Yes, you can setup pages in your app that don't require authentication. It works exactly like you'd do with Forms Auth.
On #1: in a claims based model, your app relies on an external system to authenticate users and receives evidence that the user is valid in the form of a token. You can completely automate this (using WIF and config files), or you can explicitly trigger the authentication process. In any case, your app won't be responsible for validating legitimate users anymore. It is a responsibility that it delegates to the STS (e.g. ADFS). That's why apps are called "relying parties".
I'd suggest you read the first couple chapters of the A Guide to Claims based Identity for a better understanding of the underlying principles.
We are running a Saas ASP.NET 3.5 Web application using Forms authentication on a IIS 7.5 public server with protected content for thousands of users. We also have some subapplications running ASP.NET MVC 2.

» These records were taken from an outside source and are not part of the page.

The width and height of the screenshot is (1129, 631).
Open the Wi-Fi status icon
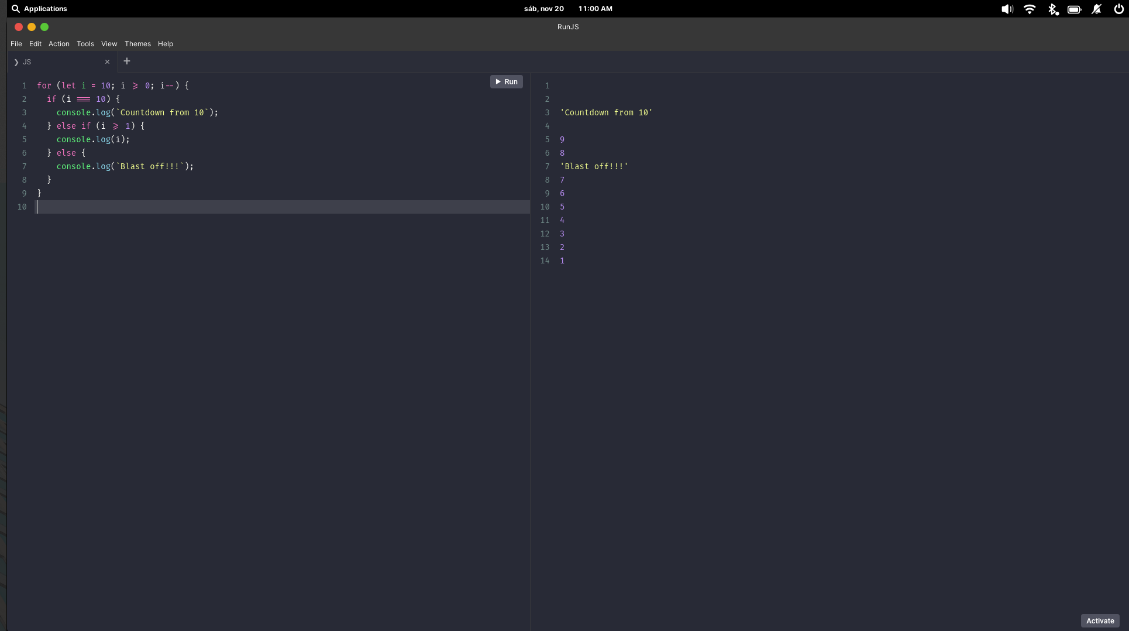click(1030, 9)
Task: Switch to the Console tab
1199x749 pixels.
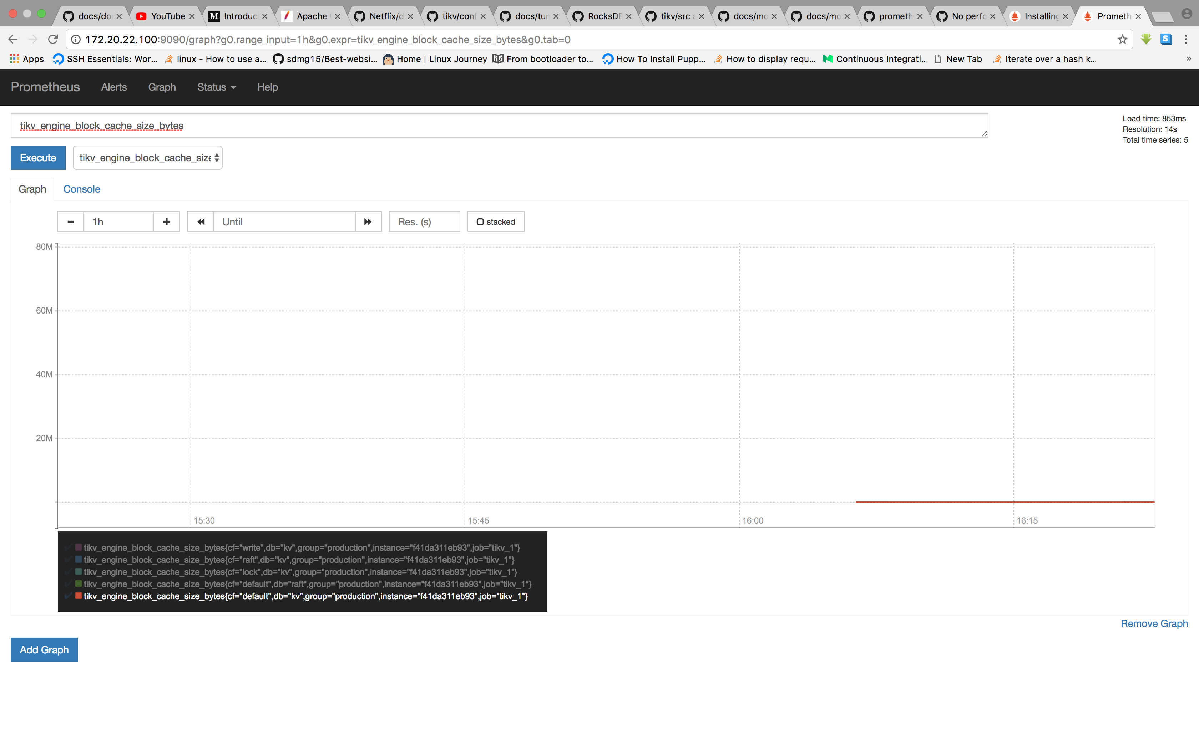Action: (x=82, y=189)
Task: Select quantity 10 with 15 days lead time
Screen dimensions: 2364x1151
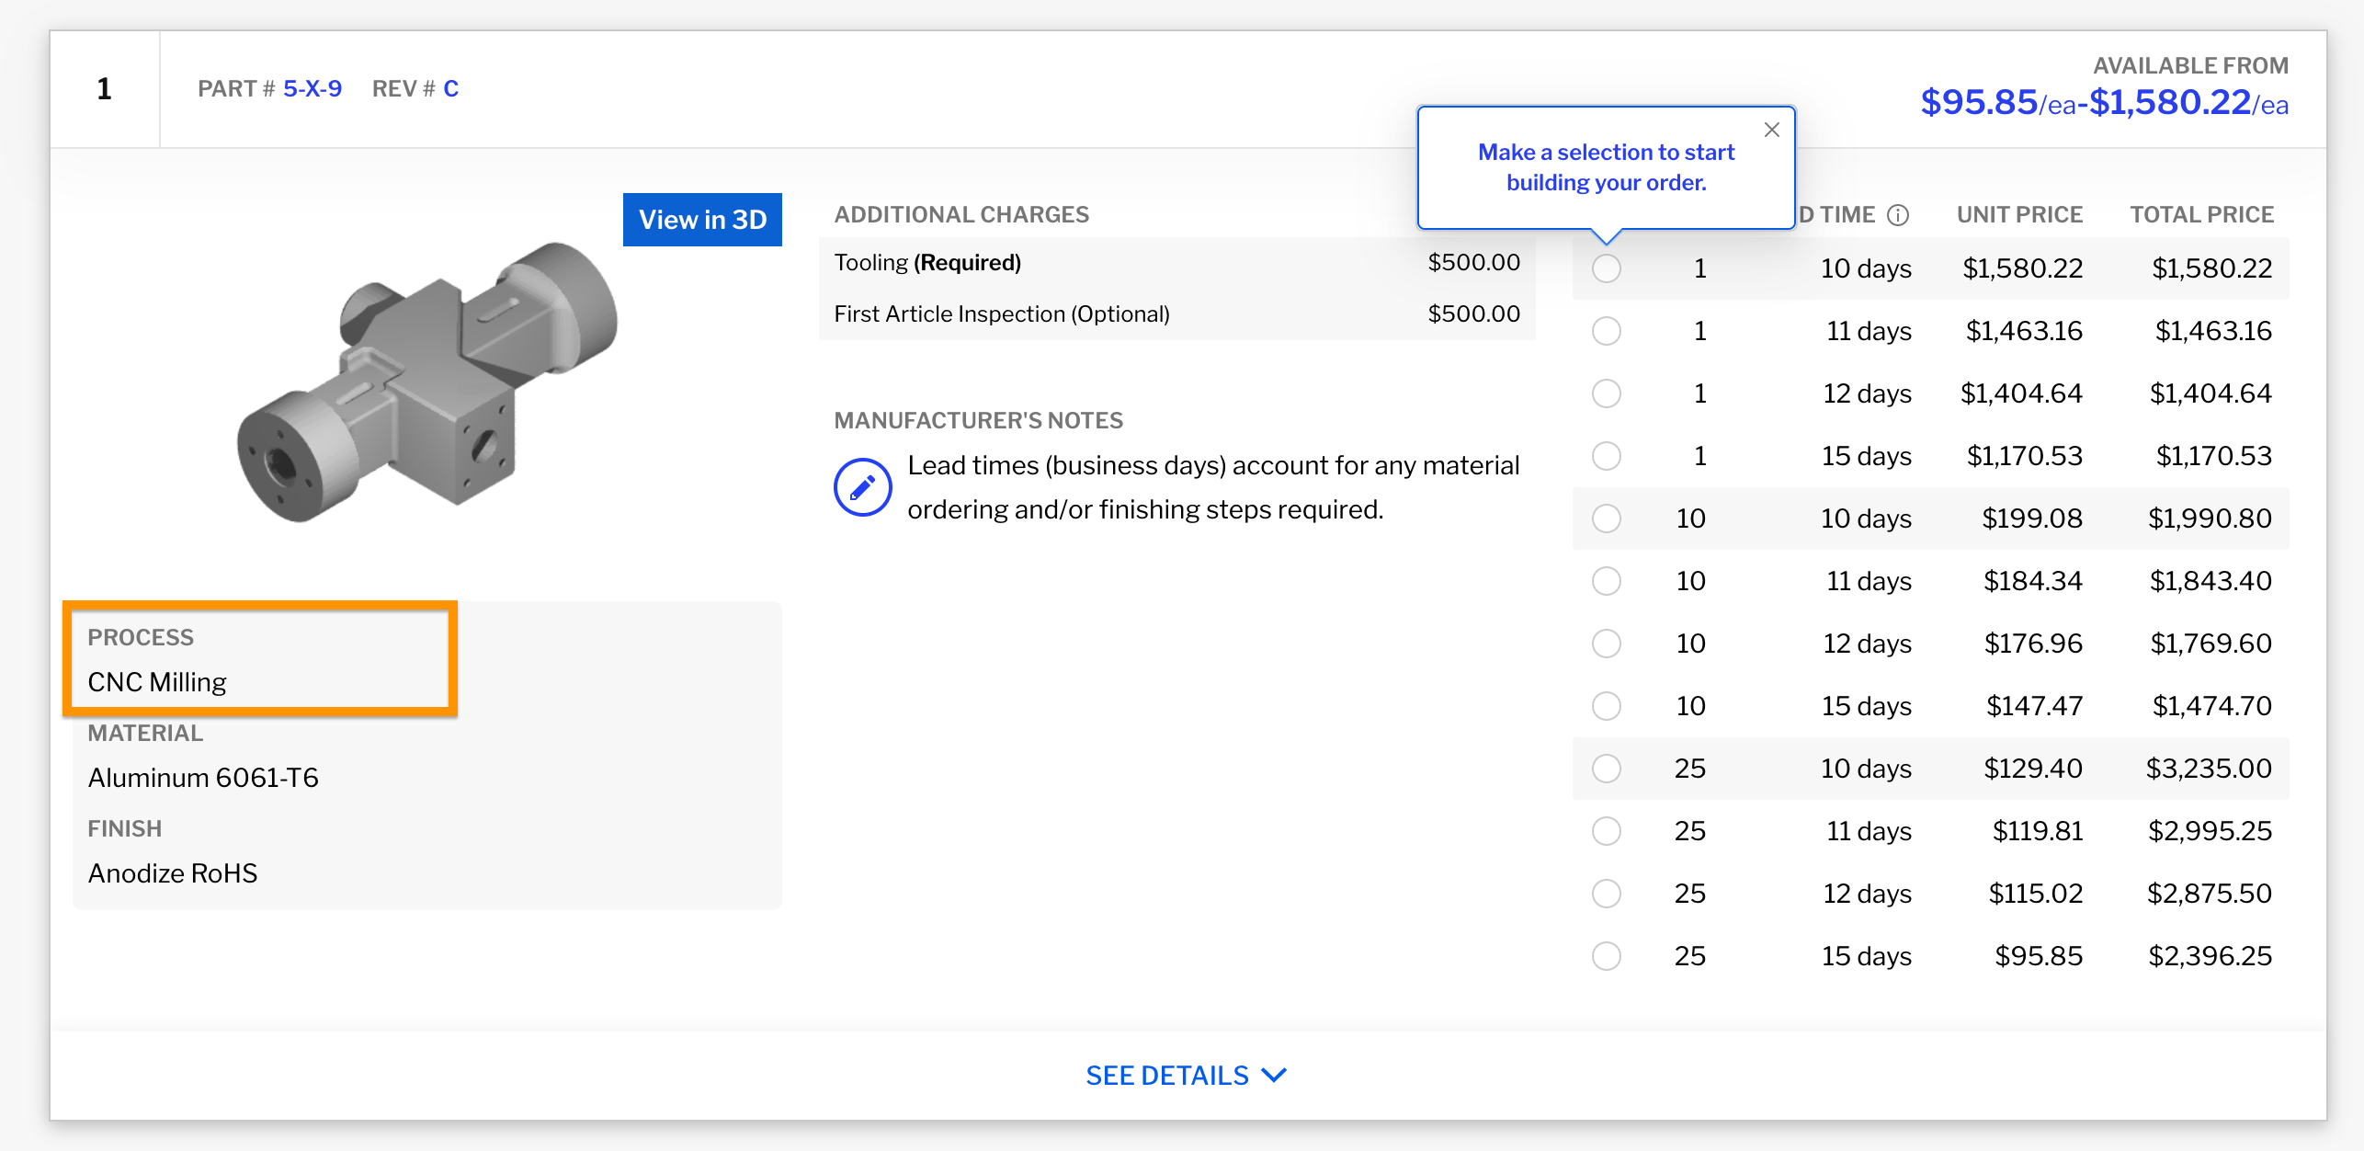Action: [1607, 706]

Usernames and passwords are stored in our database and every user has roles and groups attached, with privileges and access rights defined.
Now we have been asked to also facilitate for simple SSO login via Active Directory so that users do not have to enter username and passwords twice to login. These users will originate from different networks and domains.
No user "sync" should take place from our servers to LDAP serves. We are not sure that any communication with LDAP is needed since all users will be created in our system and maintained there. Forms authentication will be used for most of our users.
From here on we are unsure which is the best path to choose. For our scenario what would be the "best practice" way to proceed?
The simple answer is SAML. It is considered the "best practice" and many large SAAS providers support it.
SAML protocol defines the single sign on flow between multiple systems. It establishes trust between systems using certificates. Your application accepts an assertion containing attributes (user id, name, email address, etc.) from other systems. Your app will map the user into your user store.
In .NET world there are several options. You can find a library that implements SAML (ComponentSpace has one) and hook it into ASP.NET authentication. You can create your own using Windows Identify Framework (WIF). Here's the boatload of WIF videos http://www.cloudidentity.com/blog/2010/06/23/ALL-WILL-BE-REVEALED-7-HOURS-RECORDINGS-FROM-THE-WIF-WORKSHOPS/. You can try IdentityServer http://thinktecture.github.io/
Depending on how secure your app must be, you can opt for a simple option of passing user id from trusted networks using a simplified method. I've seen apps that allow user id to be sent via URL parameter or form field. Of course, this is horribly insecure, and you are taking on more risk, because the trust between two networks is not cryptographically enforced. You can mitigate it somewhat by checking referrer string or IP address (if you can isolate IP range of a corporate network for example). But you are still open to spoofing because any user can impersonate others by simply replacing user id within HTTP request.
It probably doesn't answer your question fully, but hopefully points you in the right direction.
I recommend looking into ADFS 2.0 it is very powerful in terms of claims mapping and works with AD: http://msdn.microsoft.com/en-us/magazine/ee335705.aspx
What you would make is a token consuming portion of your app that would receive and parse the final claims returned to your web server after the authentication loop.